Non se n’è accorto nessuno, ma ridendo e scherzando sono passati dieci anni. Infatti, secondo il primo vero storico della seconda repubblica, Filippo Ceccarelli, “i lothar dalemiani” nacquero dieci anni fa. Oggi, l’anniversario è curioso: qualcuno si è fatto ricrescere i capelli, altri si sono divisi, qualcuno ha persino litigato. Il leader che allora era in ascesa è appannato, e contende la poltrona del Copasir ad un suo discepolo.

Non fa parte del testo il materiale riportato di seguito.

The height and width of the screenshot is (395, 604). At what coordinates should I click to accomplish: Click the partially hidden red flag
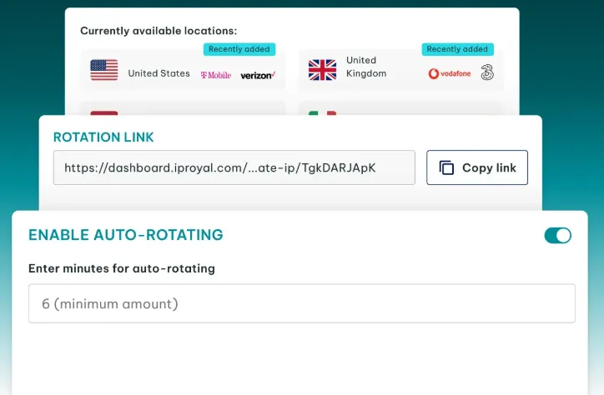click(x=104, y=112)
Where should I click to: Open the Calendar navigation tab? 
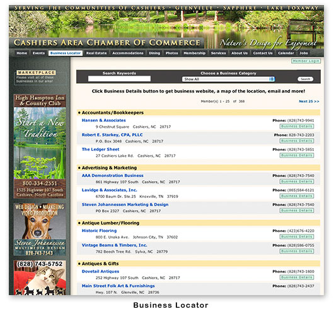[286, 53]

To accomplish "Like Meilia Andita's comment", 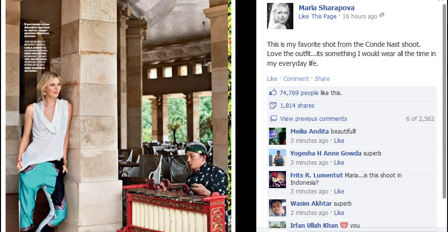I will point(339,141).
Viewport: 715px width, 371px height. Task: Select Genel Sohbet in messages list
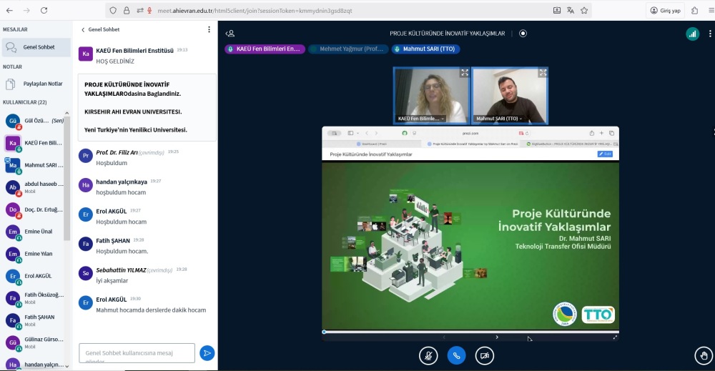[x=36, y=47]
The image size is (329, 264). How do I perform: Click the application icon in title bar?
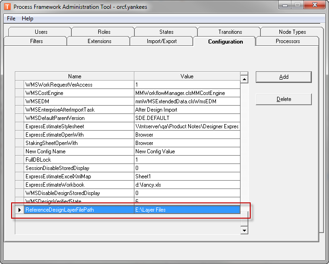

Un biglietto fatale. Lo scenario invece, allora era questo. Natale 1999: nelle redazioni e nelle caselle postali che contano della politica arrivò un biglietto di auguri firmato in modo inconsueto: “Lo staff”. Il gruppo era in pista dal 1997, ma quello era un ingresso in scena, un atto di nascita. Il sottointeso era che si trattava del suo staff, quello del lìder maximo, lo stesso Massimo D’Alema che in quel turbolento anno passava dalla leadership dei Ds a Palazzo Chigi.
Foto posate. In quei giorni almeno tre dei fotografi più à la page della politica italiana – Roberto Koch, Augusto Casasoli, e Antonio Scattolon – iniziarono a portare sulle scrivanie delle redazioni delle foto posate, informali e curiose. Solitamente in mezzo c’era D’Alema; intorno, in posa conviviale, a metà fra un ipotetico brain storming e il cazzeggio c’erano loro. Lothar perché tutti rasati a zero. Una trovata di look, ovviamente. Anche se poi, per minimizzare, Claudio Velardi ha spiegato: “Fesserìe! Ci radevamo perché non avevamo capelli”. Ma intanto, visti tutti insieme un po’ di impressione la facevano. Alcuni erano collaboratori, altri – come Marco Minniti – dirigenti politici, altri ancora collaboratori che – come Nicola Latorre – grazie allo staff diventavano politici. Ma tutti (tranne uno, Gianni Cuperlo, anche lui deputato, oggi) avevano teste lucide come palle di biliardo, in omaggio al Lothar di Mandrake. Erano oggetto di amore (poco) e di disamore (tanto). Poco amati dalla base, invidiati dai dirigenti, oggetto degli strali degli opinion leader.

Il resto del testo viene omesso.